Beginner

Schema Design with AI

AI is a useful thinking partner for database schema design — it can generate initial schemas from requirements, compare normalisation strategies, and explain trade-offs. But schema design requires domain knowledge and understanding of your actual access patterns, which AI does not have. Use it to explore options and spot issues, not to make final decisions. This page also covers how to annotate your schema to make it AI-readable — which directly improves the accuracy of any LLM-generated SQL.

Prompting for Schema Design

1. Initial Schema from Requirements

Design a PostgreSQL schema for the following requirements:

[DESCRIBE YOUR DOMAIN — e.g., "a SaaS application where organisations have multiple users, each user can have multiple projects, and projects contain tasks with assignees and due dates"]

Requirements:

- [LIST KEY ENTITIES AND RELATIONSHIPS]

- [LIST COMMON QUERY PATTERNS — what will be queried most frequently]

- [LIST ANY CONSTRAINTS — e.g., "a task must belong to exactly one project"]

For each table: provide CREATE TABLE DDL with column names, types, constraints, and foreign keys.

Then: list three design decisions you made and one alternative approach for each.

Asking for design decisions + alternatives makes AI's assumptions explicit, so you can correct the ones that don't fit your actual requirements.

2. Schema Review and Trade-offs

Review this schema design and identify:

1. Normalisation issues (over or under-normalised for typical OLTP use)

2. Missing indexes for the access patterns I described

3. Potential data integrity risks (missing constraints, nullable columns that should be NOT NULL)

4. Any column names or types that could be ambiguous or misleading

Access patterns: [DESCRIBE HOW YOU WILL QUERY THIS DATA]

Schema: [PASTE DDL]

Making Your Schema AI-Readable

Traditional database schemas were designed for humans who know the business domain. LLMs reading your schema to generate SQL do not have that context. Adding semantic annotations improves LLM SQL generation accuracy by up to 27% in documented benchmarks.

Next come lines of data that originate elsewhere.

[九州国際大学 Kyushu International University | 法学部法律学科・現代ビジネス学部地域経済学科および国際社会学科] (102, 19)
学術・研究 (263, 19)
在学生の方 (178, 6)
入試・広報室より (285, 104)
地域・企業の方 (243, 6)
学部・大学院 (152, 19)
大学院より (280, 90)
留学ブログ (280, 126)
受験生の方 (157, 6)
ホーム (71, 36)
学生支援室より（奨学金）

Schema annotation techniques

Table COMMENT: explain what the table stores and how it relates to others in business terms
Column COMMENT: explain what each column means, especially non-obvious ones (e.g., "plan: the subscription tier — values: free, starter, pro, enterprise")
Enum values: document what each allowed value means (not just the value itself)
Units annotation: for numeric columns, note the unit (e.g., "amount: transaction value in USD cents, not dollars")
Preferred joins: note which columns are the correct join partners (prevents AI from joining on wrong columns)

Schema context to include in SQL prompts

Table and column names with their business meaning
Which columns have enum constraints and valid values
Which numeric columns have units (cents vs dollars, seconds vs milliseconds)
Soft-delete pattern if used (e.g., "deleted_at IS NULL means active record")
The correct join path between tables (especially in complex schemas with multiple possible joins)

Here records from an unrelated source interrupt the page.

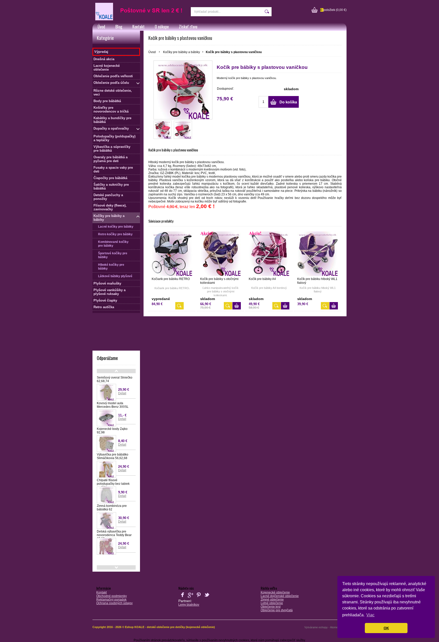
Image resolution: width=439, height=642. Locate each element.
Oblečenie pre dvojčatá (277, 610)
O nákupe (162, 27)
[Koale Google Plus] (190, 598)
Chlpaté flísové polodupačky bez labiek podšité (113, 483)
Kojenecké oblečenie (275, 592)
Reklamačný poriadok (111, 599)
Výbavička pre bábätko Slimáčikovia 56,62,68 (112, 456)
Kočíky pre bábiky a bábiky (181, 52)
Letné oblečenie (272, 603)
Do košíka (288, 102)
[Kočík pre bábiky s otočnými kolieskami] (220, 253)
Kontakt (138, 27)
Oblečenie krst (270, 606)
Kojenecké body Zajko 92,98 (112, 430)
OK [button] (386, 628)
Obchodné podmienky (111, 596)
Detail (122, 393)
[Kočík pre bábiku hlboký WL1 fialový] (317, 253)
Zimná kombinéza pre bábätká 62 (112, 507)
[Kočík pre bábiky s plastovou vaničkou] (182, 89)
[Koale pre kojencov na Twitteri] (207, 598)
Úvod (101, 27)
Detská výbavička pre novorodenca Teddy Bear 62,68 (114, 535)
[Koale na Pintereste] (199, 598)
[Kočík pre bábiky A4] (269, 253)
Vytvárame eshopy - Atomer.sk (323, 627)
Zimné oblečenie (272, 599)
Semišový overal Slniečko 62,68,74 (114, 379)
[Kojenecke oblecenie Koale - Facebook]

Common Schema Design Decisions AI Can Help With

Decision	Good prompt to explore it	What to decide yourself
Normalisation level	"Compare 3NF vs denormalised for this access pattern: [describe]"	Actual query frequency and performance requirements
JSON vs columns	"Should this data be stored as a JSONB column or normalised into separate columns? Access pattern: [describe]"	How often individual fields are queried vs the whole object
Soft delete vs hard delete	"What are the implications of adding a deleted_at column vs hard deleting rows?"	Regulatory requirements, audit needs, referential integrity rules
Index design	"Suggest indexes for these queries: [list queries]"	Acceptable write overhead; storage budget; actual query frequency in production

Limits of AI Schema Design

What AI cannot know

AI cannot know your actual data volumes, query patterns, growth trajectory, or the business rules that must be enforced. It generates plausible, technically correct schemas — but "plausible" and "right for your system" are different things. Always validate AI schema designs against your real access patterns before building on top of them.

Always verify:

Join correctness — run sample queries with actual data to confirm cardinality
Migration safety — never apply AI-generated migrations to production without testing in staging first
Constraint completeness — AI often under-specifies NOT NULL and UNIQUE constraints
Performance at scale — a schema that works for 1,000 rows may need index changes at 10 million

Checklist: Do You Understand This?

Why should you ask AI to list its design decisions and alternatives when generating a schema, rather than just accepting the output?
What five types of annotation make a schema more AI-readable and improve SQL generation accuracy?
What does the "units annotation" prevent — give a concrete example of a bug it would catch?
For a schema with a soft-delete pattern, what context must you include in any SQL prompt to get correct queries?
Name two schema design decisions where AI can explore trade-offs well, and one decision that only you can make.
What must you do before applying any AI-generated migration to a production database?